La police avait également arrêté, dans la soirée, un homme qui, à bord de son véhicule, avait accéléré vers les barricades dressées autour du site de la manifestation. Il est difficile de dire pour le moment s’il s’agissait d’une attaque ou d’un accident, mais des vidéos de la scène semblent montrer le conducteur faisant claquer ses freins à l’approche des officiers. Le conducteur du véhicule, un habitant de Jérusalem de 22 ans, a été arrêté par la police en vue d’un interrogatoire.

Les agents de police arrêtent un homme qui aurait tenté de lancer son véhicule contre des manifestants pendant un rassemblement contre Benjamin Netanyahu aux abords de la résidence du Premier ministre à Jérusalem, le 20 septembre 2020 (Crédit : Yonatan Sindel/Flash90)

La résidence du Premier ministre est au centre de manifestations en cours contre le Premier ministre, accusé de corruption et de mauvaise gestion de la pandémie, et des rassemblements sont organisés chaque semaine. Ils ont parfois attiré des dizaines de milliers de personnes.

Netanyahu est accusé de fraude, d’abus de confiance et de pots-de-vin dans trois dossiers séparés. Son procès a commencé au mois de juin, mais il a refusé de démissionner et ne cesse de clamer son innocence. De nombreux manifestants dénoncent également son incapacité de prendre en charge la crise du coronavirus.

Netanyahu et ses partisans ont affirmé que les manifestations étaient un vecteur majeur de contamination, même si les responsables de la Santé déclarent, pour leur part, avoir été dans l’incapacité de prouver que d’éventuelles contaminations avaient pu survenir dans ce contexte.

Le bouclage du pays va durer au moins trois semaines. L’Etat juif, qui présente l’un des taux d’infection par tête les plus élevés dans le monde, est le premier pays développé à ordonner un deuxième confinement.

L’homme fort de la lutte contre le coronavirus en Israël a averti, dans la journée de dimanche, que le nombre de cas de COVID-19 était en train d’atteindre un niveau « d’urgence » susceptible d’entraîner jusqu’à 600 décès par mois des suites de la maladie. Il a ordonné aux hôpitaux de mettre en place de nouvelles unités pour prendre en charge les malades.

Les mouvements de protestation organisés à Jérusalem et ailleurs, dans tout l’Etat juif, ont généralement lieu le samedi soir, après Shabbat, mais ils ont été repoussés cette semaine à dimanche soir, après la fin du Nouvel an juif.

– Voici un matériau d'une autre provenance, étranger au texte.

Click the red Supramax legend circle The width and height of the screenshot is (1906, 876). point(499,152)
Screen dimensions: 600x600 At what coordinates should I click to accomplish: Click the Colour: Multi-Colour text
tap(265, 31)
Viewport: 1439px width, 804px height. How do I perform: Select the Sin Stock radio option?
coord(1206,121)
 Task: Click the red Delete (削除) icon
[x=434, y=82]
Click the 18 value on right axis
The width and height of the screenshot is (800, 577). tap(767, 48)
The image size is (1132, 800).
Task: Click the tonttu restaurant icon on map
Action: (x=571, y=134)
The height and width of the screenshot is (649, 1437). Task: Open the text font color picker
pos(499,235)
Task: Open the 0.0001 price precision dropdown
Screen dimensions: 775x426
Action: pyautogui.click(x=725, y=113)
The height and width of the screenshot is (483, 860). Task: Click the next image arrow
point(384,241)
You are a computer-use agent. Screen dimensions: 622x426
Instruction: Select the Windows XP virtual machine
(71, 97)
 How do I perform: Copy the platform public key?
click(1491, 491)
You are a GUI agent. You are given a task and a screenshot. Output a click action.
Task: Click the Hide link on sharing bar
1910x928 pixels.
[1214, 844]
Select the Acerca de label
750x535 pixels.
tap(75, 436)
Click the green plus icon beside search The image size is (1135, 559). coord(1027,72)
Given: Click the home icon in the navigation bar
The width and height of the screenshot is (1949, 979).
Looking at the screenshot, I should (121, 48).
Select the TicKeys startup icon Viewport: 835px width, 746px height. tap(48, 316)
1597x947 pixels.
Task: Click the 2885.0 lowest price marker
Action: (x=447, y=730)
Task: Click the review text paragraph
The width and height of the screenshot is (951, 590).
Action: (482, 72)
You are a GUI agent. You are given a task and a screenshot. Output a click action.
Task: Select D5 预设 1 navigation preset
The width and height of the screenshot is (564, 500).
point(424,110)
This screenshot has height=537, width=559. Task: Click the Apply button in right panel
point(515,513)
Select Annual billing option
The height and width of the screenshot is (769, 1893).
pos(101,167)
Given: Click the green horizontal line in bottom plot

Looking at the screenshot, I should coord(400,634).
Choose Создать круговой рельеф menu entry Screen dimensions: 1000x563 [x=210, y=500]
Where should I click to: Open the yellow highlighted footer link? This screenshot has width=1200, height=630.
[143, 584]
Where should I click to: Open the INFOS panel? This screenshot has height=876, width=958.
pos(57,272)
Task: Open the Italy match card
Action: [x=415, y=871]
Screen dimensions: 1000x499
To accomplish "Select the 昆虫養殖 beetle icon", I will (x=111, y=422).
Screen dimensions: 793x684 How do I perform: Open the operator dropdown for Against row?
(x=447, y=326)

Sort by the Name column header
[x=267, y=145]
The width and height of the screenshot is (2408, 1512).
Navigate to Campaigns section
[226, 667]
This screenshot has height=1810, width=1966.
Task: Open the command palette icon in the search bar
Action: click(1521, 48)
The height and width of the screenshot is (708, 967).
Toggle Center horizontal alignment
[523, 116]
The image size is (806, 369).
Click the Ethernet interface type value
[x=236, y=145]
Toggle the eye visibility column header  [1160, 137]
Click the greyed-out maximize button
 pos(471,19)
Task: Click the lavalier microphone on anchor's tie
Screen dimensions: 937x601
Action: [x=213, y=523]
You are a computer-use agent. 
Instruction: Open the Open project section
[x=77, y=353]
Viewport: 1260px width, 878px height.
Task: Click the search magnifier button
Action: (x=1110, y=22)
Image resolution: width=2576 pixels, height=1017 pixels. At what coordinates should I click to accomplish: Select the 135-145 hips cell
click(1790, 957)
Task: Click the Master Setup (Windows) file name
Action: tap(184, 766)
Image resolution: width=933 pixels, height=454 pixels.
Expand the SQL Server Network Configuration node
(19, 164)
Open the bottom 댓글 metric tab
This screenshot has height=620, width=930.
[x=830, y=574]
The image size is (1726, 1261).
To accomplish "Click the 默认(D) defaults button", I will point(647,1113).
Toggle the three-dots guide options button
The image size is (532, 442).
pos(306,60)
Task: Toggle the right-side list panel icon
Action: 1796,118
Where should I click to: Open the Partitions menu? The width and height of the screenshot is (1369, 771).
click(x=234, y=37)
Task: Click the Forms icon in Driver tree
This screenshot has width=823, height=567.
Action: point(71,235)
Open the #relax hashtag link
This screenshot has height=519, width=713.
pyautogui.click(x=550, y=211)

De plus, des Israéliens ultra-orthodoxes ont manifesté, dimanche soir, contre les restrictions induites par le confinement à Jérusalem et à Bnei Brak. La police soupçonnerait certains Haredim d’avoir dit qu’ils se rendaient aux rassemblements pour pouvoir simplement se déplacer entre les villes après la fête, en exploitant l’autorisation donnée aux mouvements de protestation pendant le bouclage du pays.